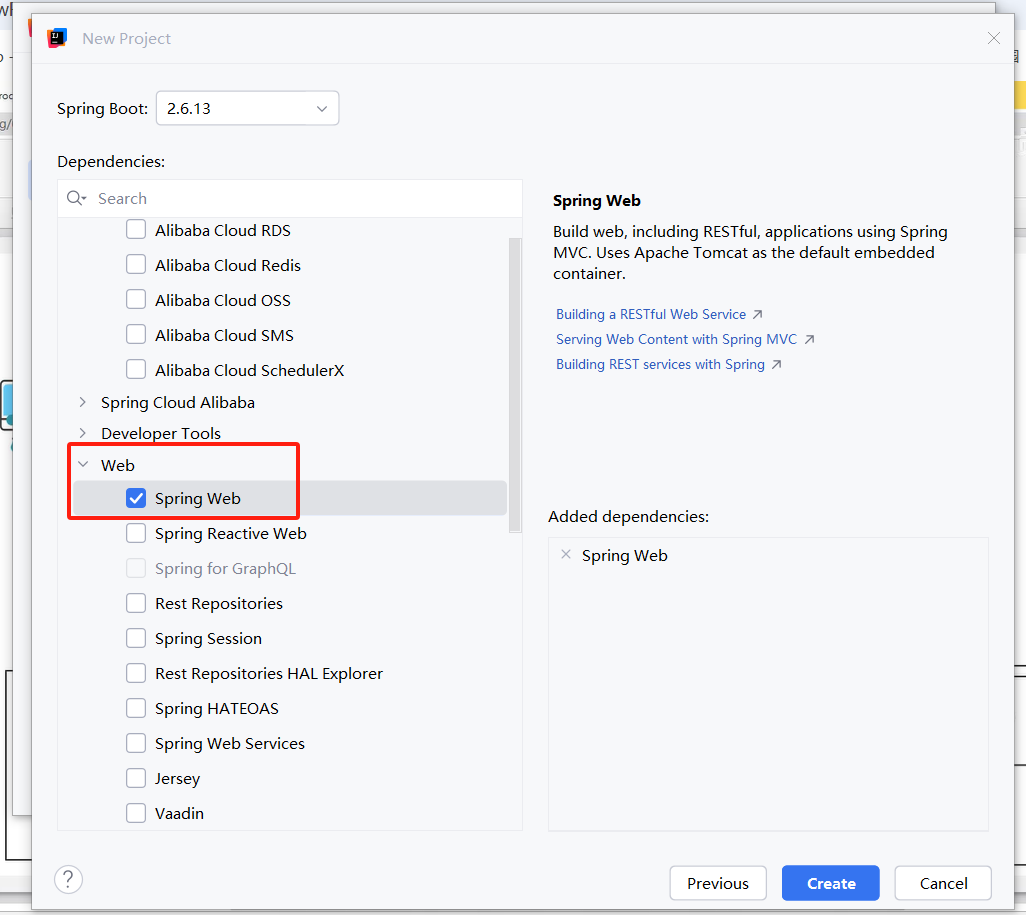Focus the dependencies Search field

(x=300, y=198)
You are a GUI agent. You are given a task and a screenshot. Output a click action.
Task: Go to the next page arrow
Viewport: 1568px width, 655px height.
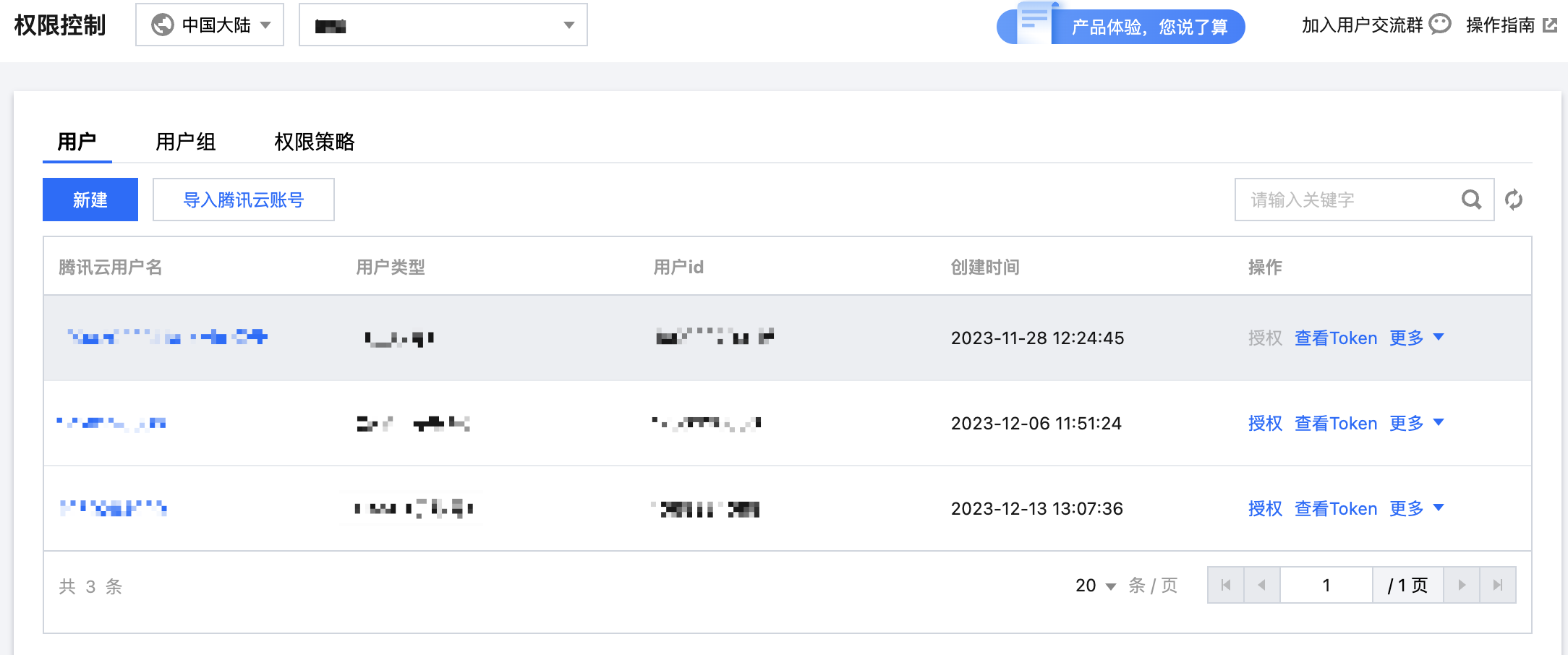pos(1462,585)
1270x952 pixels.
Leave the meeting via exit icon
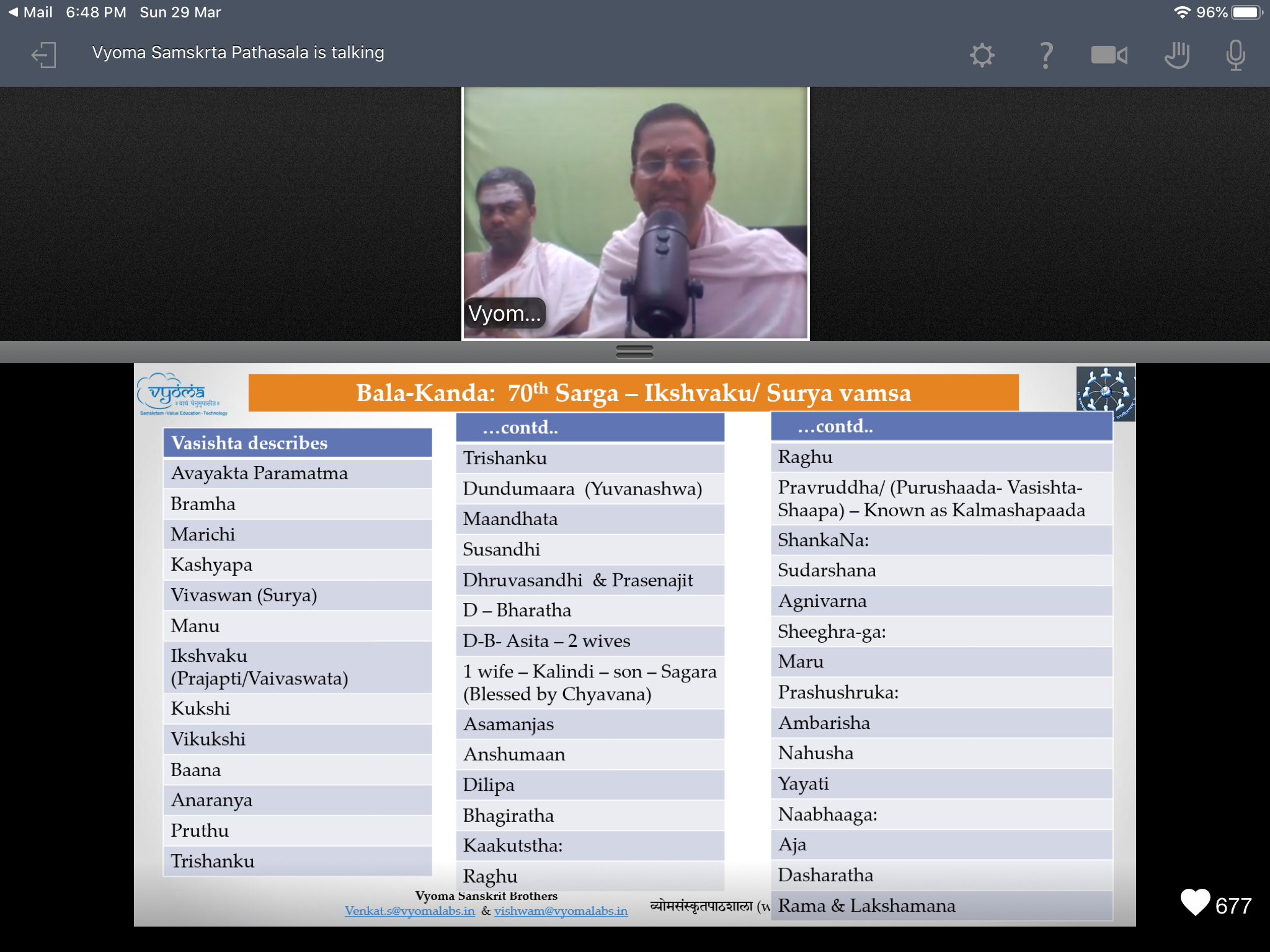pos(43,55)
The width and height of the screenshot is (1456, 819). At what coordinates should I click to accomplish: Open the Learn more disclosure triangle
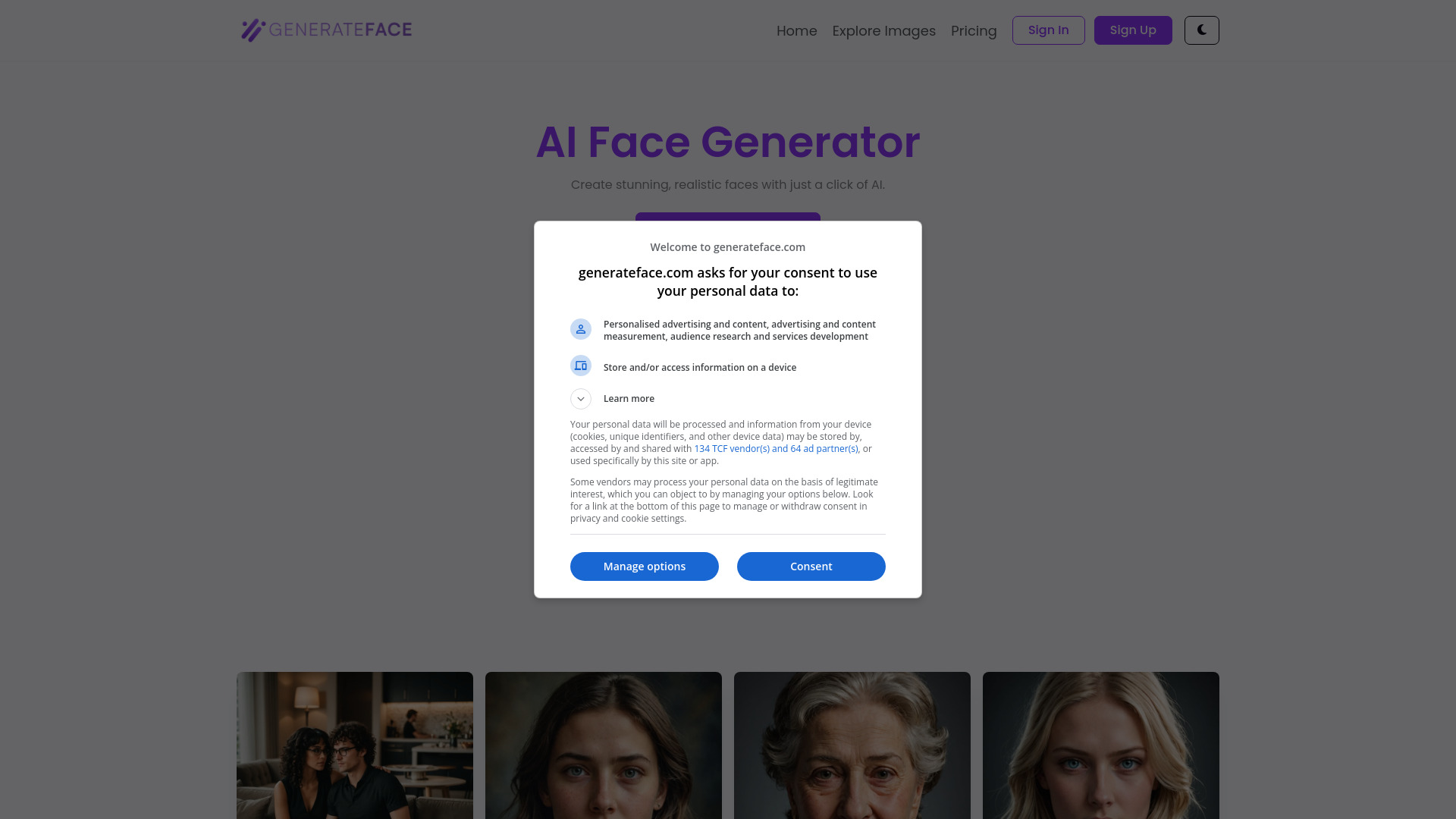581,398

**WHAT THE TASK REQUIRES**: Leave every picture out and set down exactly the lines running from the one with "1270x952 pixels." to the last line of the material above.

**OUTPUT BELOW**:
1270x952 pixels.
Leave the meeting via exit icon
pos(43,55)
The width and height of the screenshot is (1456, 819). At what coordinates should I click to accomplish: Open the Learn more disclosure triangle
581,398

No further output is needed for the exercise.